#### Предложенный текст:

◇ ◇ ◇ ◇ ◇ ◇ ◇

Великие пасторальные, да и все важнейшие элегии выражают не печаль, но творческие страхи своих создателей. Поэтому в утешение создатели исполняют свои честолюбивые замыслы («Люсидас», «Тирсис») или, если они выше честолюбия («Адонаис», «Сирени» Уитмена, «Ave Atque Vale» Суинберна), обретают забвение. Ибо глубочайшая ирония пропорции ревизии апофрадес заключается в том, что позднейшие поэты перед лицом опасности смерти стремятся лишить своих предшественников бессмертия, как будто посмертную жизнь каждого поэта можно метафорически продлить за счет другого поэта. Даже Шелли в самоубийственно возвышенном «Адонаисе», поэме, испуганно отстраняющейся от простой незаинтересованности, любовно отнимает у Китса героический натурализм, который был его подлинным даром. Адонаис становится частью Силы, стремящейся к преобразованию природы, которую орфик Шелли считает «тупой» и «глупой». Восхищение Китса естественными Интеллигенциями, Атомами Восприятия, которые знают и видят и потому суть Бог, превращается теперь в нетерпение в связи с невольной суетой, которой проверяется полет Духа. В своем отношении к предшественникам и современникам Шелли был одним из самых великодушных сильных поэтов пост-Просвещения, но даже и в его поэзии должна была выработаться эта заключительная фаза диалектики недонесения.
Английская и американская поэзия, по крайней мере со времен Мильтона, была вытесненным протестантизмом, и потому открыто религиозная поэзия трех последних столетий в основном неудачна. Протестантский Бог, коль скоро Он — Личность, отказался от своей отцовской роли по отношению к поэтам в пользу преграждающей путь фигуры Предшественника. Для Коллинза Бог-Отец — это Джон Мильтон, и восстание раннего Блейка против Ничьего Отца дополняется сатирической атакой на «Потерянный рай» в «Книге Уризена», которая с трудом согласуется с космологией «Четырех Зоа». Поэзия, скрытым предметом которой остается страх влияния, естественно, протестантская по темпераменту, ибо протестантский Бог, видимо, всегда изолировал Своих детей ужасным «двойным захватом» своих великих предписаний: «Ты должен быть таким же (как Отец)» и «Таким (как Отец) ты не смеешь быть».

◇ ◇ ◇ ◇ ◇ ◇ ◇

#### Исходные данные:
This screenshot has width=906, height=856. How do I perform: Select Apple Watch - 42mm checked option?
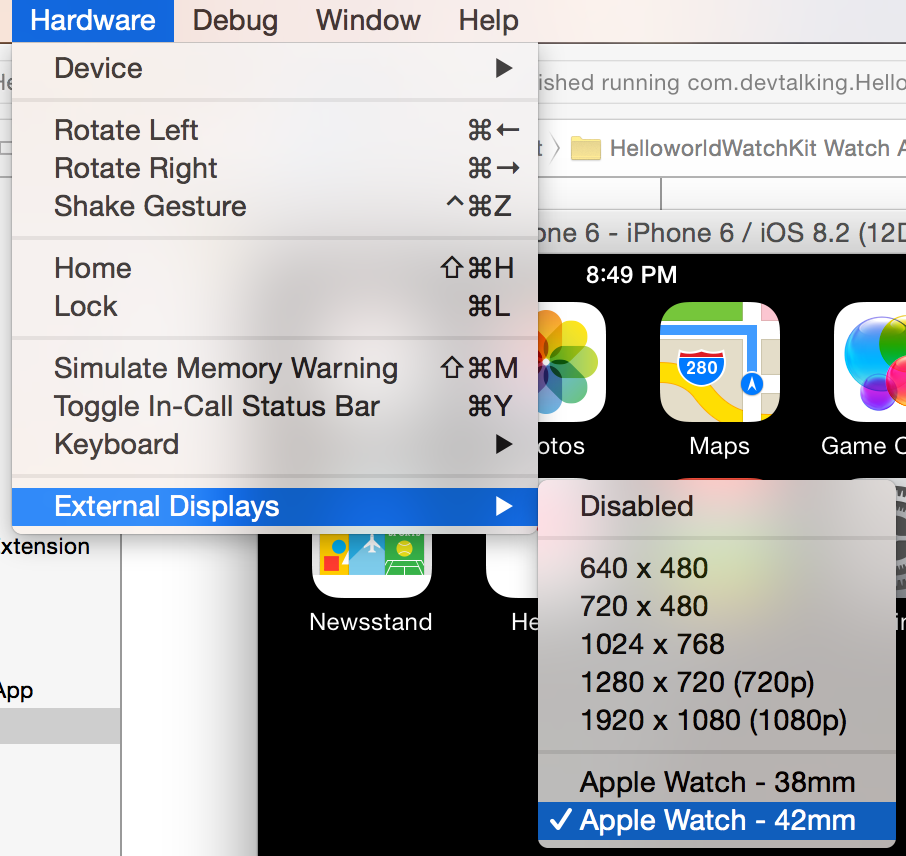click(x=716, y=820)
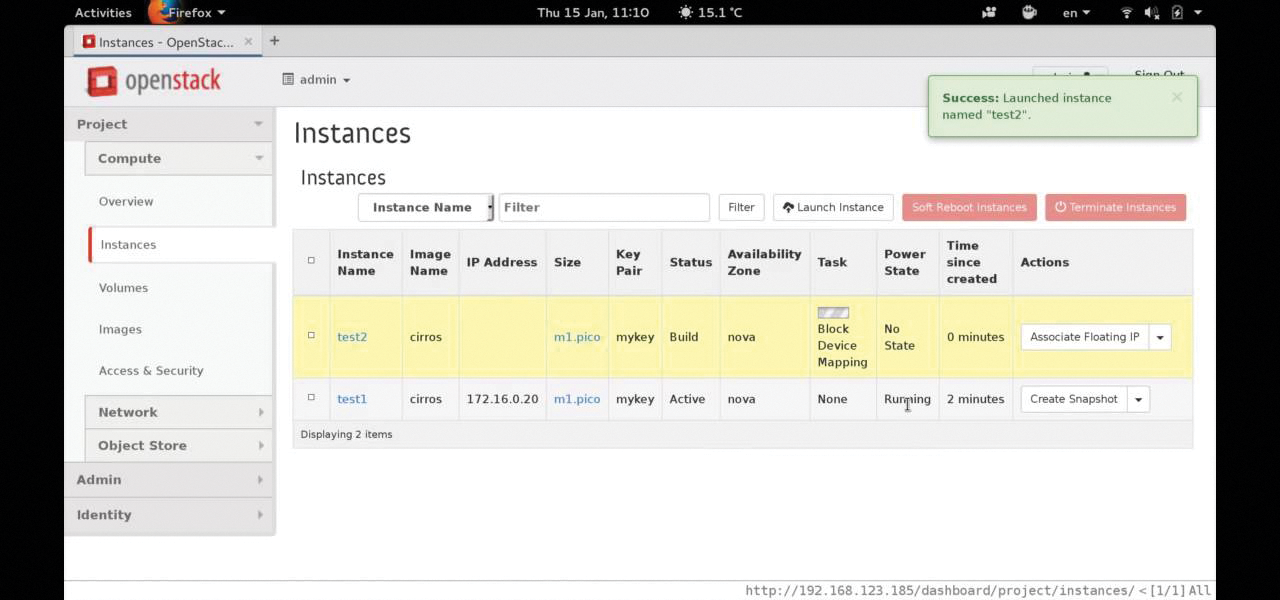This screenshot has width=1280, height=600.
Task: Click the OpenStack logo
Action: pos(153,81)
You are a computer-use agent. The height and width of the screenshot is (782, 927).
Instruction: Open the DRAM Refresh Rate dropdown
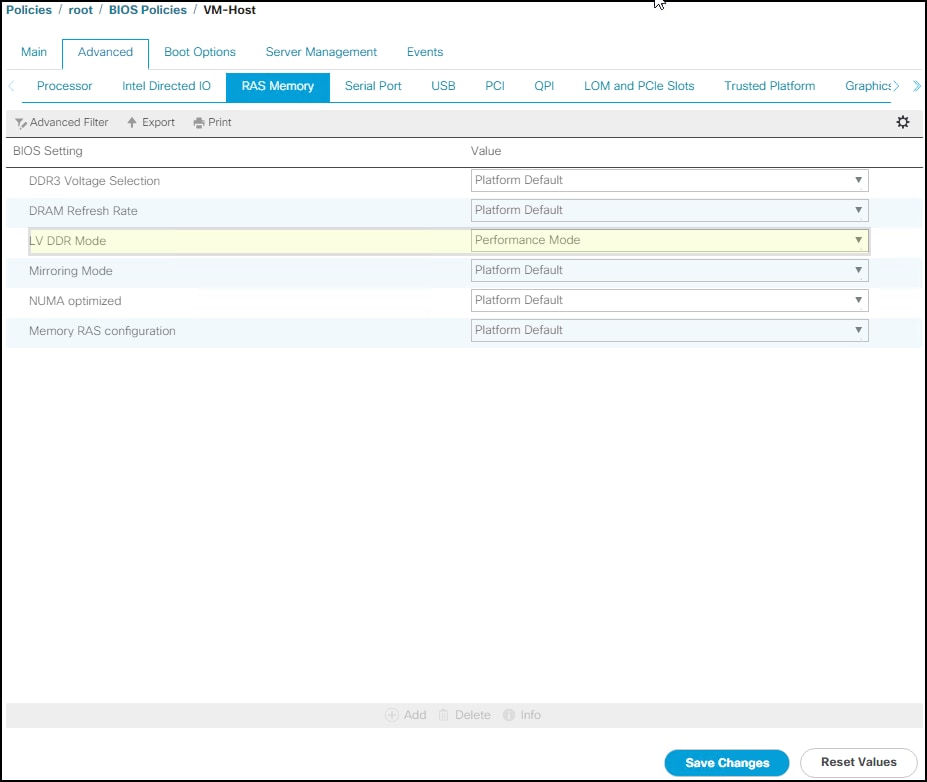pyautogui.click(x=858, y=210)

◇ ◇ ◇ ◇ ◇ ◇ ◇

#### Задания к упражнению:
1/ Перечислите в порядке первого упоминания всех людей, которые названы по фамилии в тексте о поэтическом влиянии.
2/ Продолжите текст о поэтическом влиянии, начав сразу после его последнего предложения.

#### Ответы к упражнению:
1/ Уитмен, Суинберн, Шелли, Китс, Мильтон, Коллинз, Блейк

2/
Страх перед божественным — это на самом деле страх перед поэтической силой, ибо то, к чему приступает эфеб, начиная свой жизненный цикл как поэт, — это процесс дивинации в любом Смысле слова. Юный поэт, замечает Стивенс, — это бог, но, добавляет он, старый поэт — оборванец. Если божественность состоит только в том, чтобы точно знать, что случится в дальнейшем, тогда каждый современный Слизняк (Sludge) был бы поэтом. Но в действительности сильный поэт знает только то, что он случится в дальнейшем, что он напишет стихотворение, в котором проявит свой блеск. Однако когда поэт размышляет о своем конце, ему необходима грубая очевидность того, что его прошлые стихотворения не одни лишь горькие воспоминания, и он ищет подтверждений избранничества, которые исполнят пророчества его предшественника, в основном вое-создав эти пророчества в своей собственной безошибочной идиоме. Это особенная магия положительного апофрадеса.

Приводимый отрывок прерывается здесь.